God’s Joke: The Surprising Gift of Holden Village
“A possibility is a hint from God.” – Søren Kierkegaard
Wesley Prieb was one of God’s amazing creatures. A rotund cigar-smoking South Dakotan with a wealth of bad jokes, Wes would spend the odd hour writing to corporations and privileged people who “needed” to give away their excess wealth. In 1957, Wes was in Alaska serving as a purchasing agent for the Army Corps of Engineers.

Wes Prieb demonstrating Holy Hilarity as Martin Luthor
In June, he read an article in the Anchorage paper reporting the closing of the Howe Sound mine at Holden, Washington. Wes wrote the first letter to Howe Sound on June 7, 1957. He asked for information since “the property could be useful for a church summer camp, or…a retreat center.” Howe Sound replied that the price was $100,000. The second and the third letters were dated April 1, 1958 and April 1, 1960 and sent from the Lutheran Bible Institute in Seattle. Before Holden the mining camp became Holden Village, the “foolishness of God” was at work and play: The mining company responded positively to Wesley’s April Fools’ Day letter of 1960.

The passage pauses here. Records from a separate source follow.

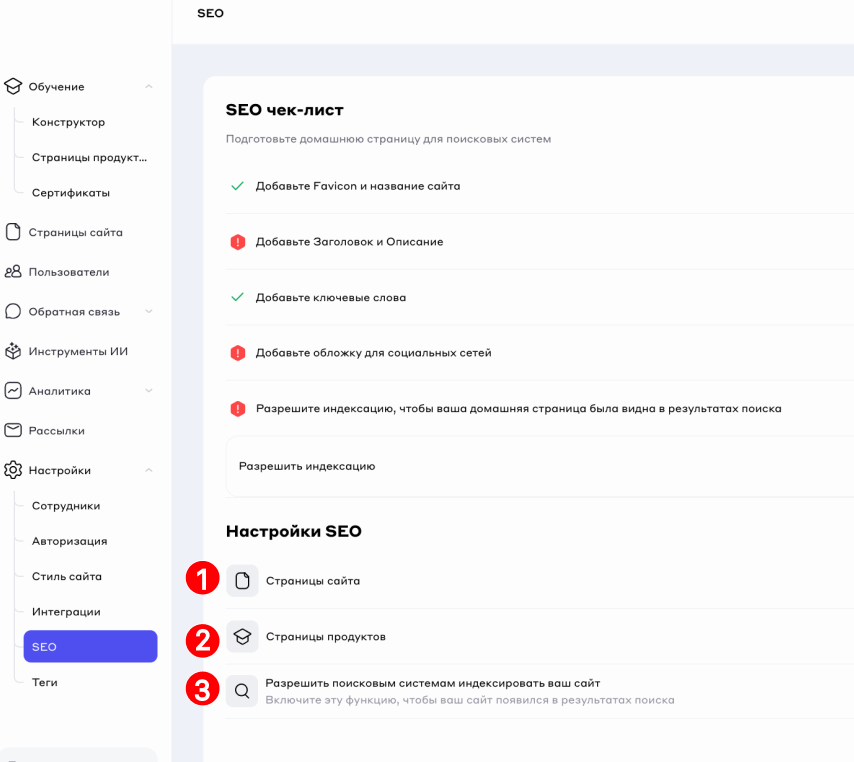Screen dimensions: 854x762
Task: Click the chat bubble icon for Обратная связь
Action: pos(13,312)
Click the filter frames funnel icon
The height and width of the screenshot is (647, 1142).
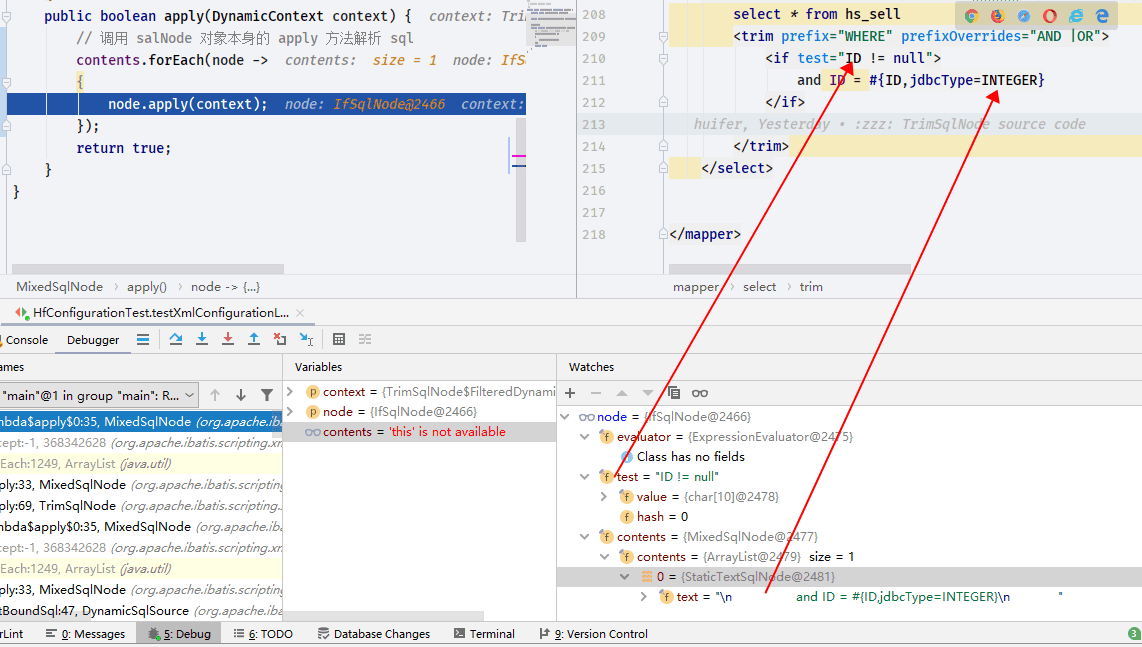pyautogui.click(x=267, y=396)
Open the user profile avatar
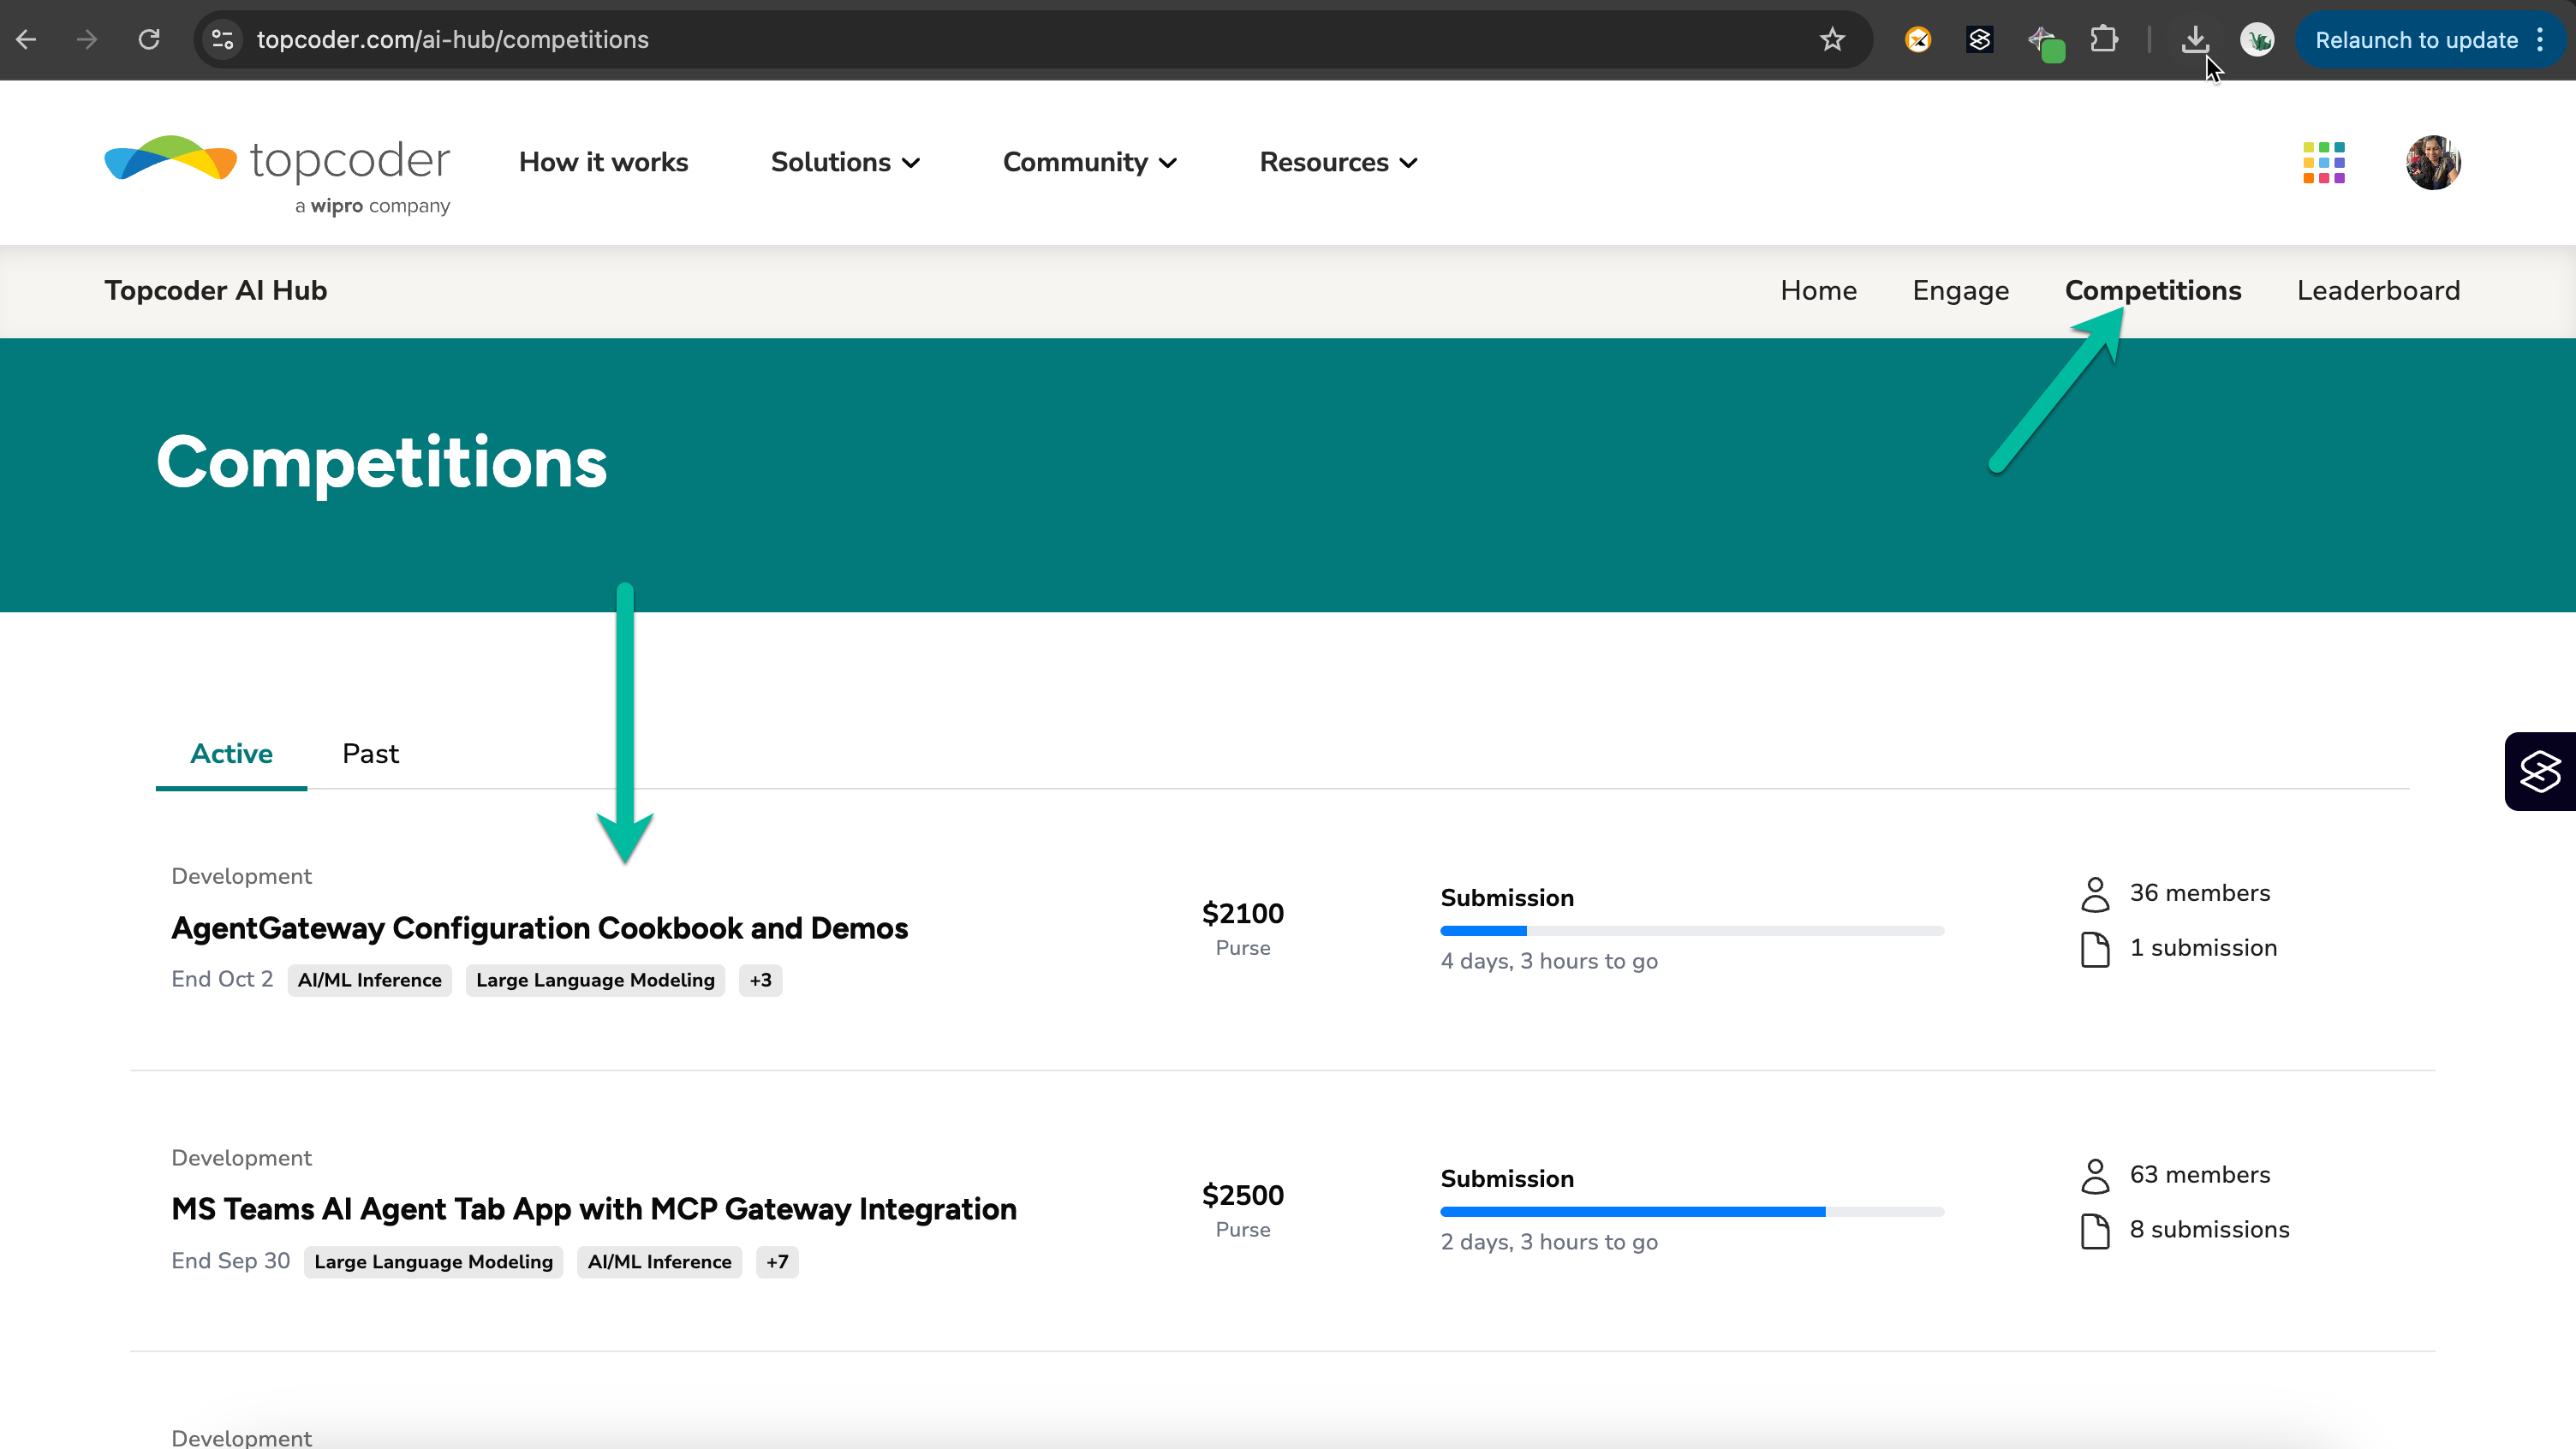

Although Wes was a student at LBI, the administration of the school was unaware that his quixotic quest for a “desirable place for the use of the church …or the Lutheran Bible Institute,” was suddenly a reality. The Howe Sound Mining Company would sell the Village and the mine for $1 to LBI through its representative, Wes Prieb. When Wes finally told the president of LBI, Dr. Stime thought the whole thing “phony and a little ridiculous.” Phony it wasn’t, but the “gift” of a mining town (with attached abandoned mine), deep in a remote valley and abandoned for three years, was more than a little ridiculous.